▸ SELECTED TEXT
────────────────────

If you are a certain sort of film-watcher, you remember Nikhil Bhagat – by face, if not by name. In the mid-1980s, he played two memorable parts in non-mainstream films made by important directors: first he was the headstrong schoolboy Raghu, geared for football stardom, in Prakash Jha’s debut feature Hip Hip Hurray and then the callow, smitten Ruiz in Shyam Benegal’s gorgeously shot Goa-based ensemble film
Trikaal
. He was nominated for a supporting actor Filmfare Award for the former, but shortly afterwards slipped out of sight and made a living in a much less glamorous field: leather exports. “I wasn’t driven enough to pursue a film career,” he said when we spoke a few years ago.
A blasé attitude to stardom is still on view today, as Bhagat discusses his new role with a touch of amusement. Calling this a comeback would be hyperbolic, he was quick to tell me on the phone recently: it’s a very short part, and a non-speaking one too, since his scenes with Padukone unfold against the backdrop of a song. But he also says that he fell back into the old routines easily, and that – notwithstanding the many technical improvements in filmmaking – the basics haven’t changed much: “You still have people bustling about setting things up, lots of noise.”
Bhagat with Imtiaz Ali
There is a sweet symmetry in the stories of Bhagat’s “discovery” in 1983 and his “rediscovery” three decades later. In each case, he didn’t have to leave Calcutta or make much effort to sell himself – opportunity came to him, and he took it with a bemused shrug. In the first instance, Prakash Jha was in the city, auditioning for the part of Raghu, and things happened in a blur; in the second, one of Imtiaz Ali’s assistants was scouting when he heard about someone who was the right age, tall and good-looking (as a Deepika-daddy should be) – and what’s more, he had even acted once before, a long long time ago.

────────────────────

▸ RECORDED INFORMATION
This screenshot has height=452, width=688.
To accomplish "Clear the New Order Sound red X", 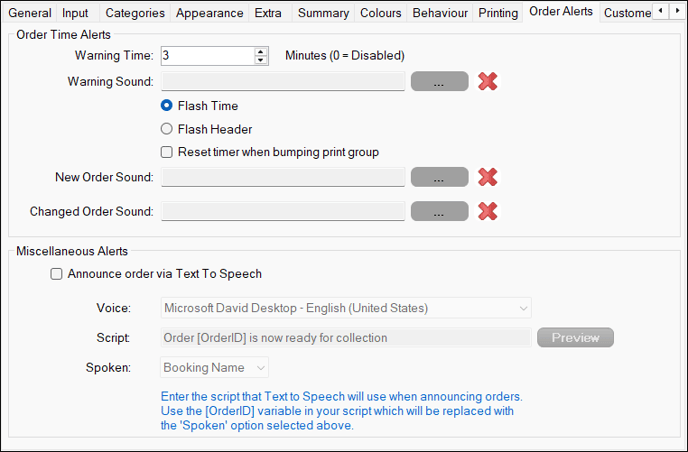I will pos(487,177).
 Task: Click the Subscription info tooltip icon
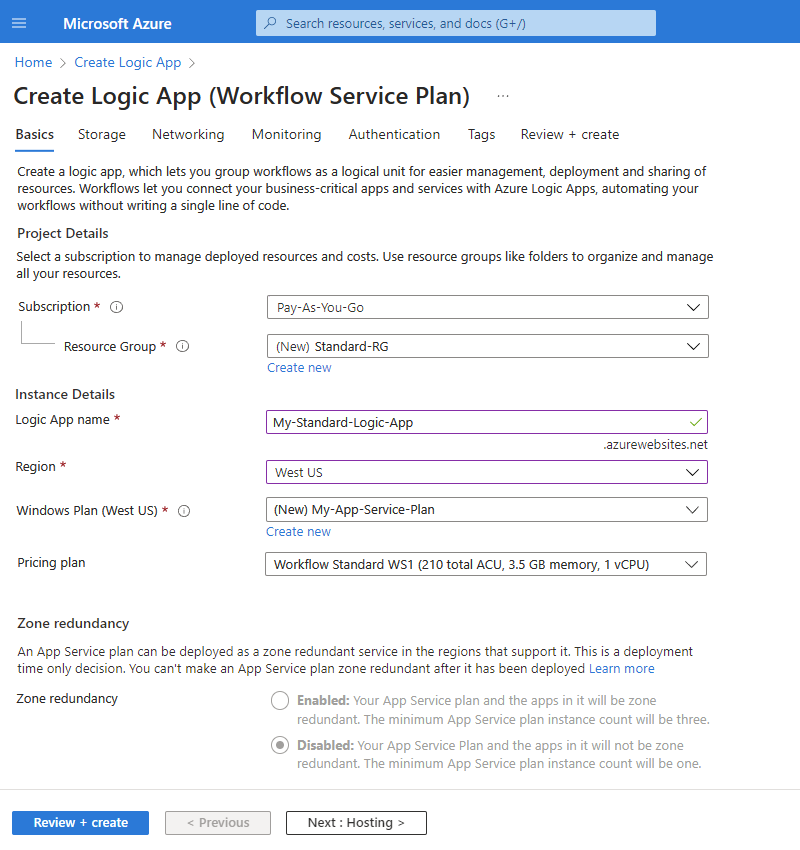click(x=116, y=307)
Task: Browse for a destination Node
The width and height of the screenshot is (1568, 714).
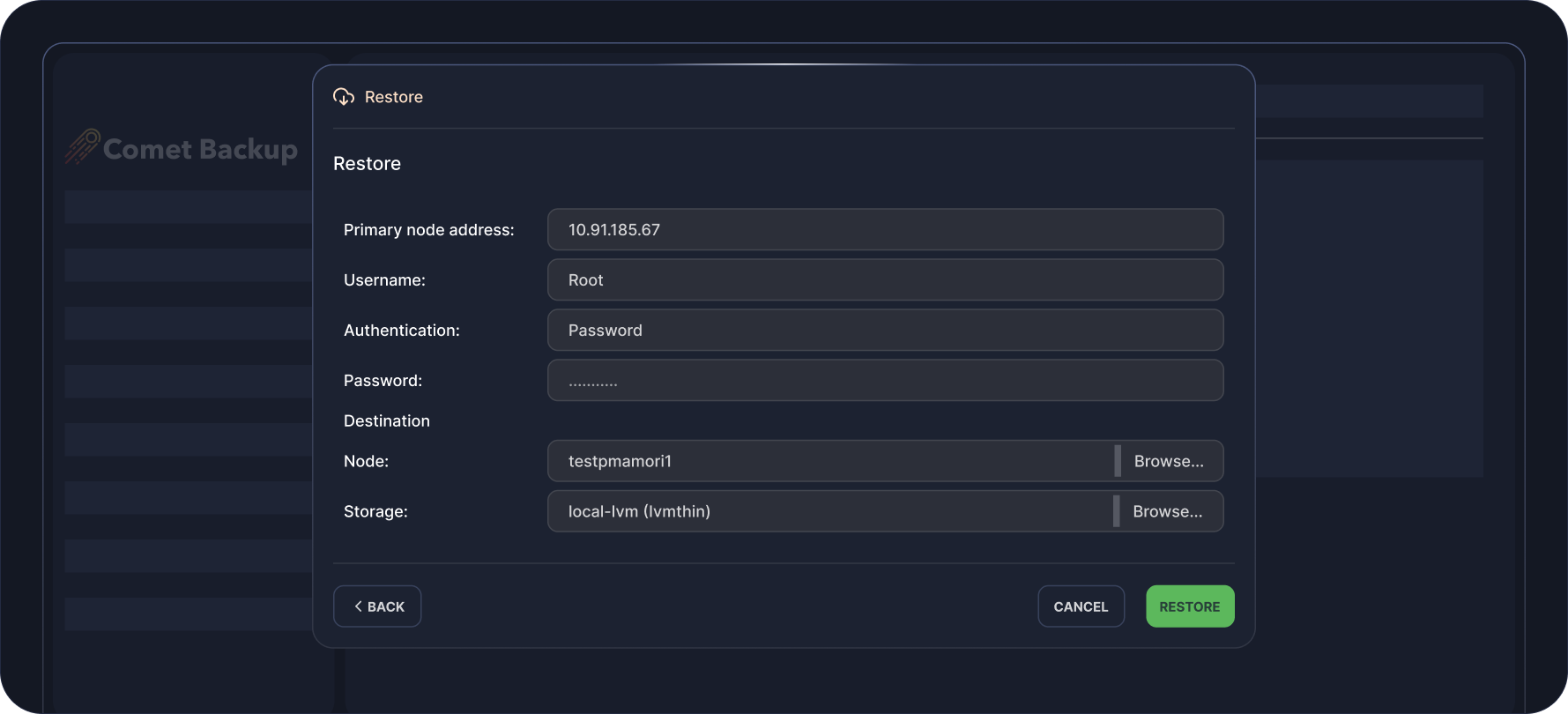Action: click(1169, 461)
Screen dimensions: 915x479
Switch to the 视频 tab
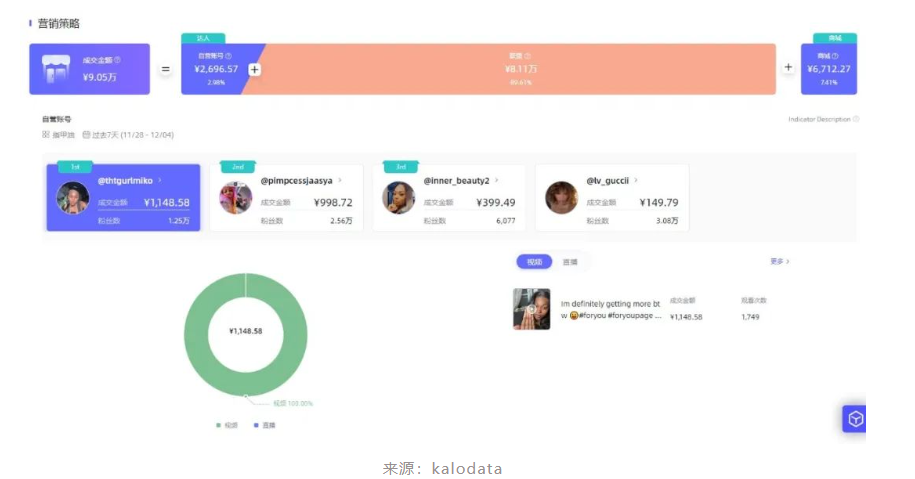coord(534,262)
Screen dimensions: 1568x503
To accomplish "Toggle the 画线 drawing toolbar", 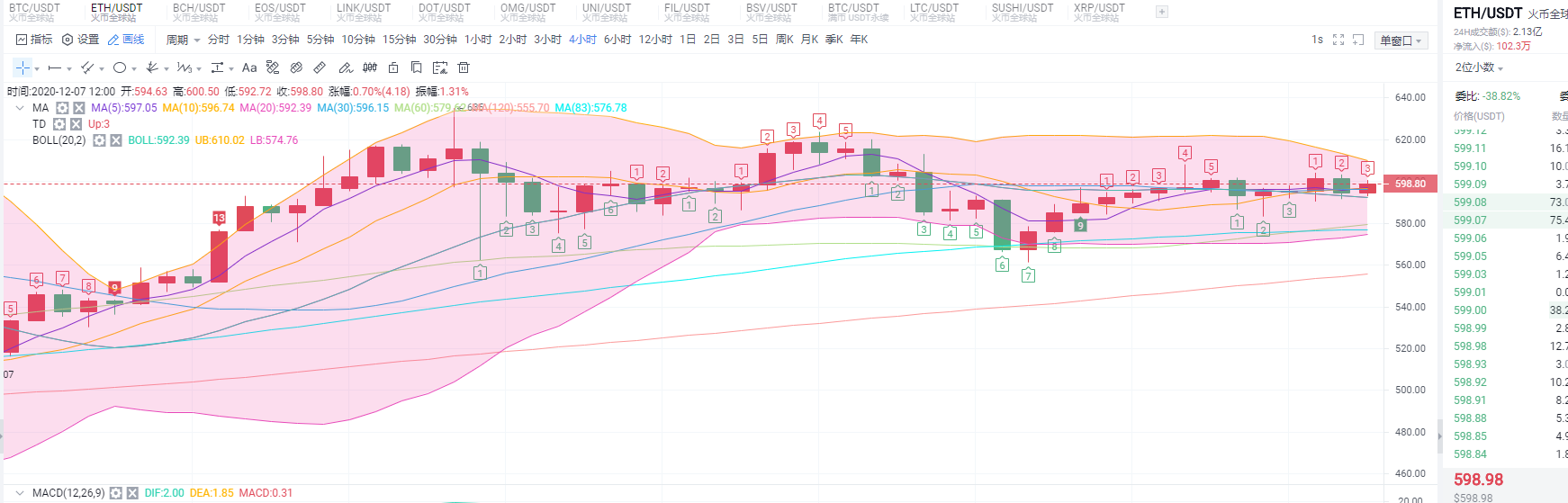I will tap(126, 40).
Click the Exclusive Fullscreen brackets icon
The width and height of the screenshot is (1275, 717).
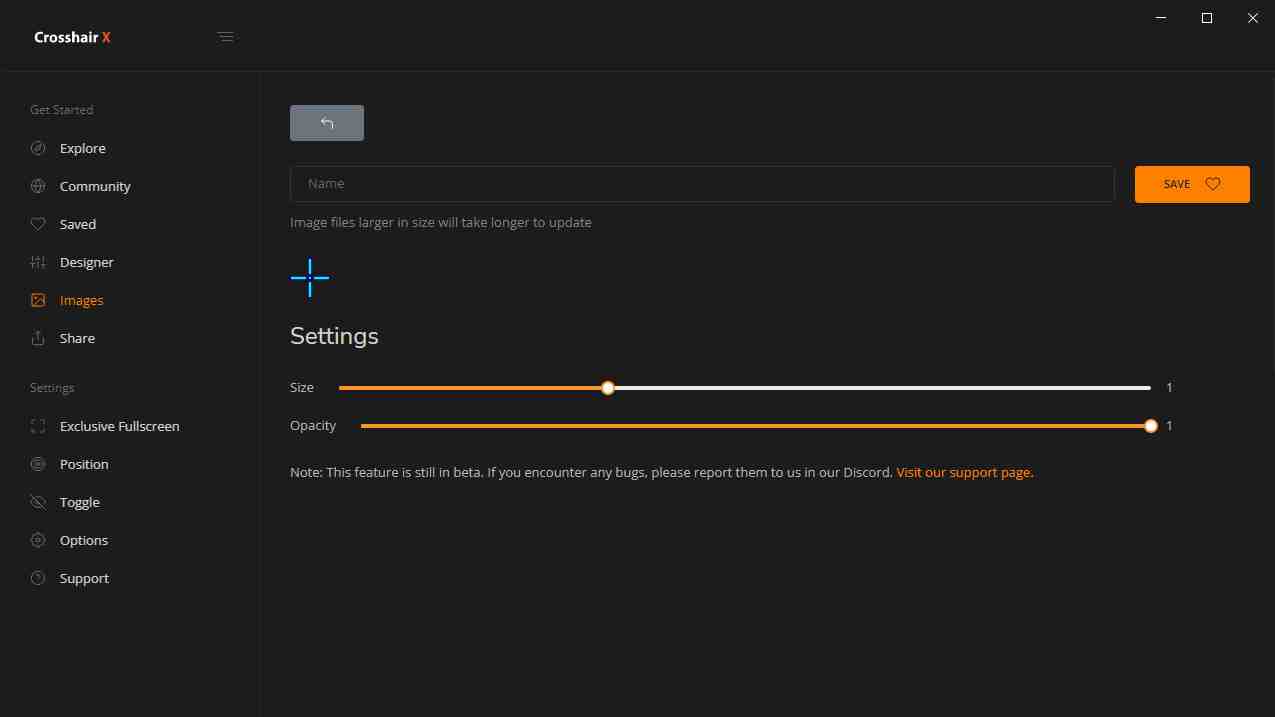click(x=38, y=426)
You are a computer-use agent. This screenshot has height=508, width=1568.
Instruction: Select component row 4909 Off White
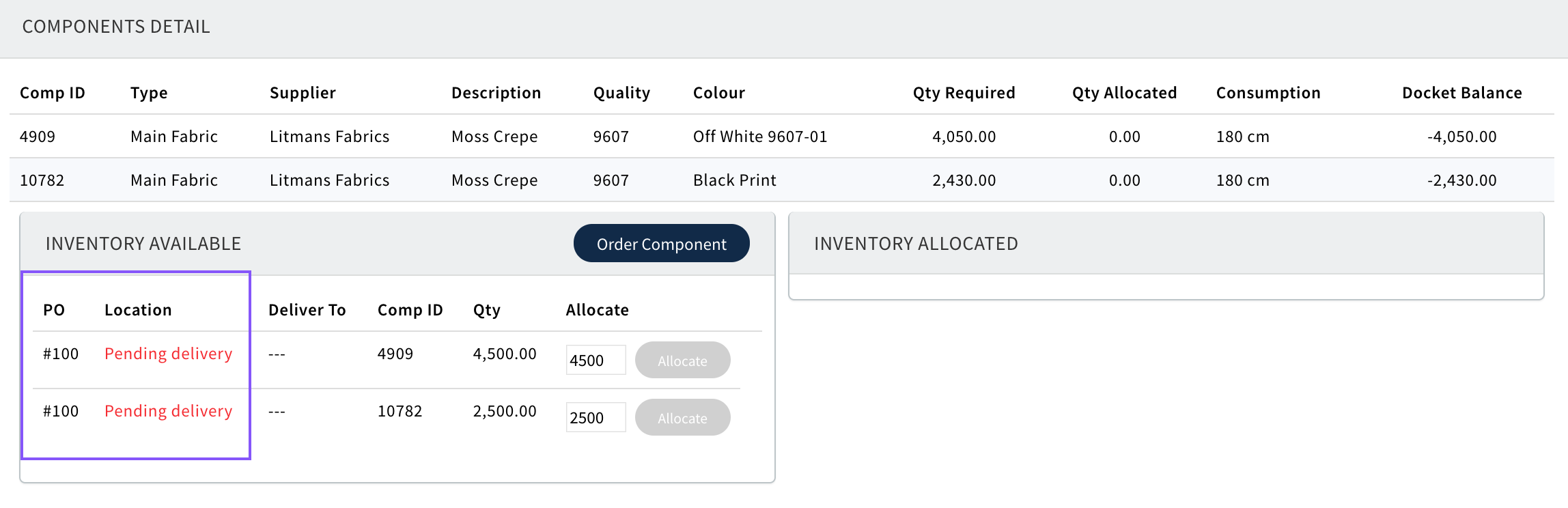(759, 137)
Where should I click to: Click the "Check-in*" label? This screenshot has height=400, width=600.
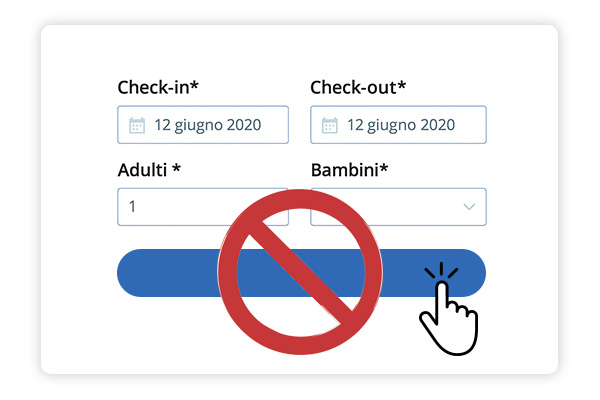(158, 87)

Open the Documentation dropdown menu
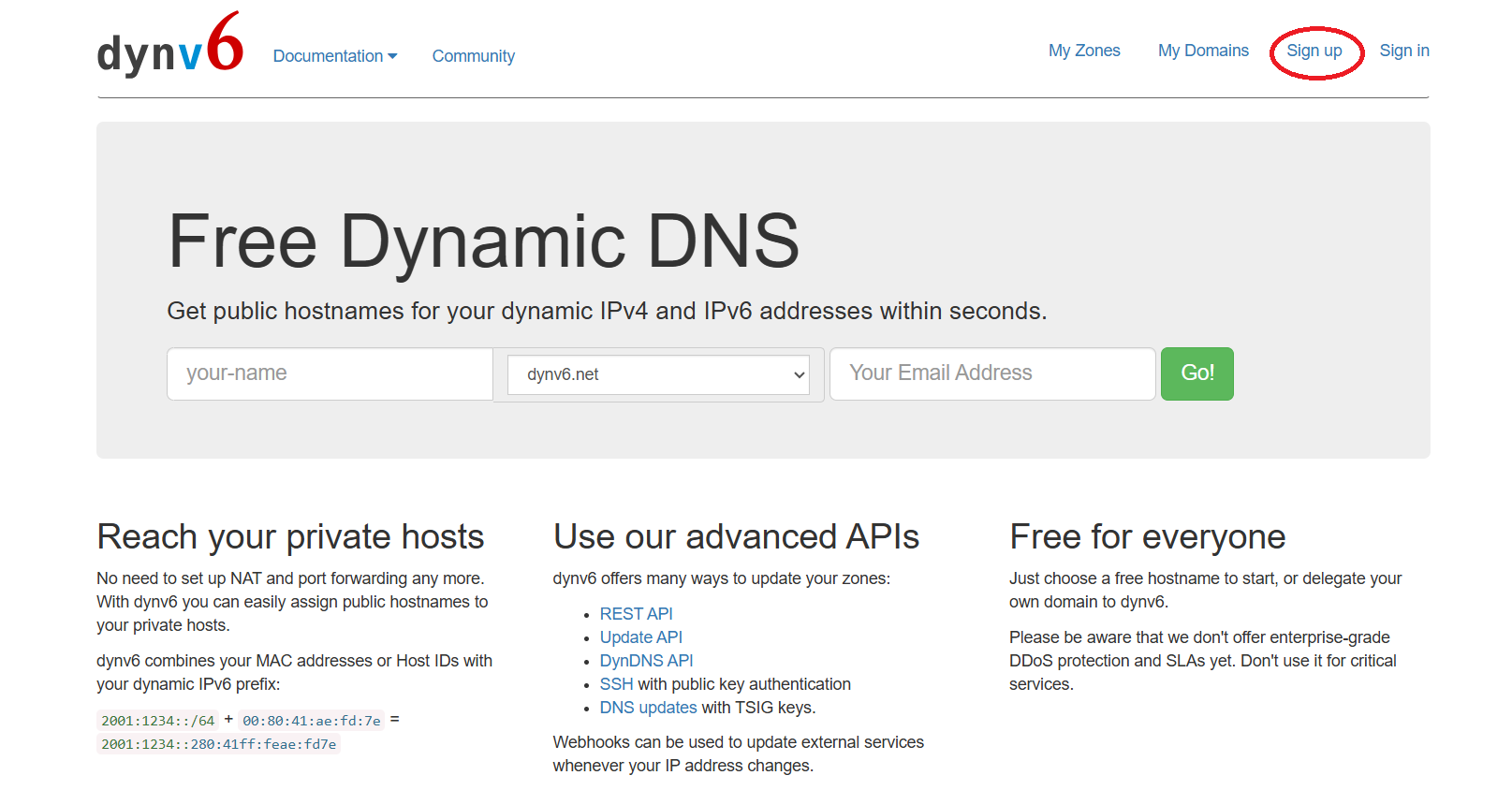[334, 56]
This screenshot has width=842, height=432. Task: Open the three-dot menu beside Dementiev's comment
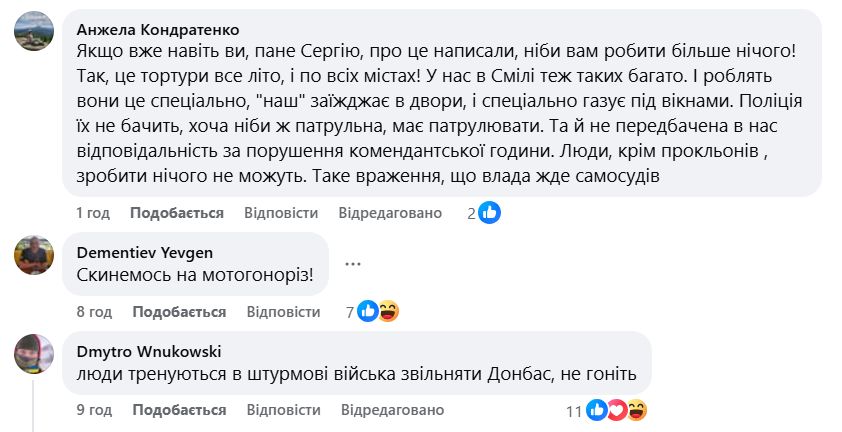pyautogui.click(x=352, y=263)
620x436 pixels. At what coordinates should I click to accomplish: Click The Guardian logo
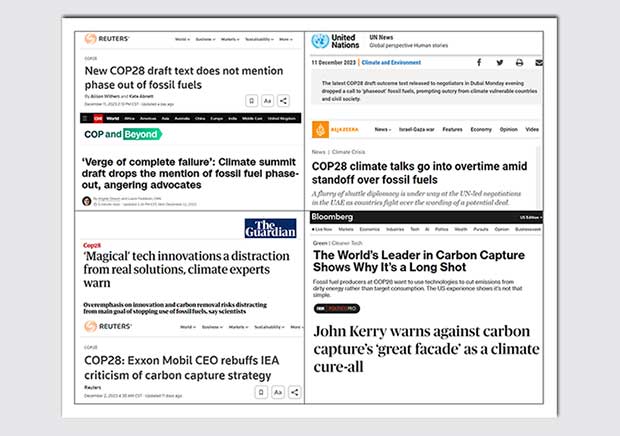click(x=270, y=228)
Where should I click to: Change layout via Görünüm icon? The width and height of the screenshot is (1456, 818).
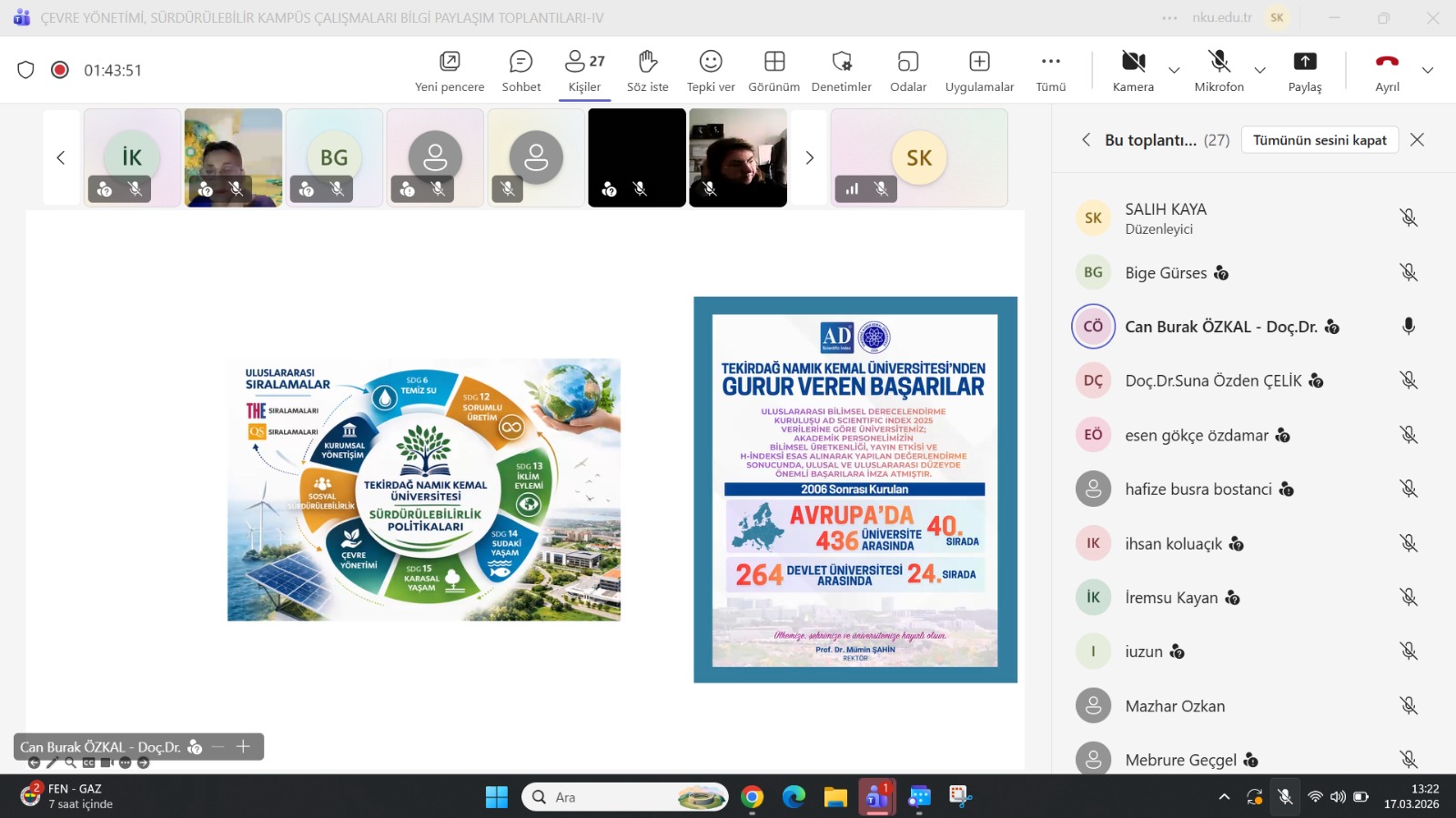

────────────────────

▸ WRITTEN TASKS
A) In the Nikhil Bhagat article, write out the passage from "Bhagat with Imtiaz" up to and including "long time ago.", replacing "Calcutta" with "Kolkata".
B) Condense the paragraph of the Nikhil Bhagat article that begins "A blasé attitude to stardom" while keeping its main facts.
The rows are separate material from the Nikhil Bhagat article.

▸ EXERCISE RESPONSES
A)
Bhagat with Imtiaz Ali
There is a sweet symmetry in the stories of Bhagat’s “discovery” in 1983 and his “rediscovery” three decades later. In each case, he didn’t have to leave Kolkata or make much effort to sell himself – opportunity came to him, and he took it with a bemused shrug. In the first instance, Prakash Jha was in the city, auditioning for the part of Raghu, and things happened in a blur; in the second, one of Imtiaz Ali’s assistants was scouting when he heard about someone who was the right age, tall and good-looking (as a Deepika-daddy should be) – and what’s more, he had even acted once before, a long long time ago.

B) Bhagat discusses his new role with some amusement. He says calling it a comeback would be an exaggeration, because the part is very short and non-speaking: his scenes with Padukone play out against a song. Still, he slipped back into the old routines easily. Despite many technical improvements in filmmaking, he finds the basics largely unchanged, with people bustling about setting things up and lots of noise.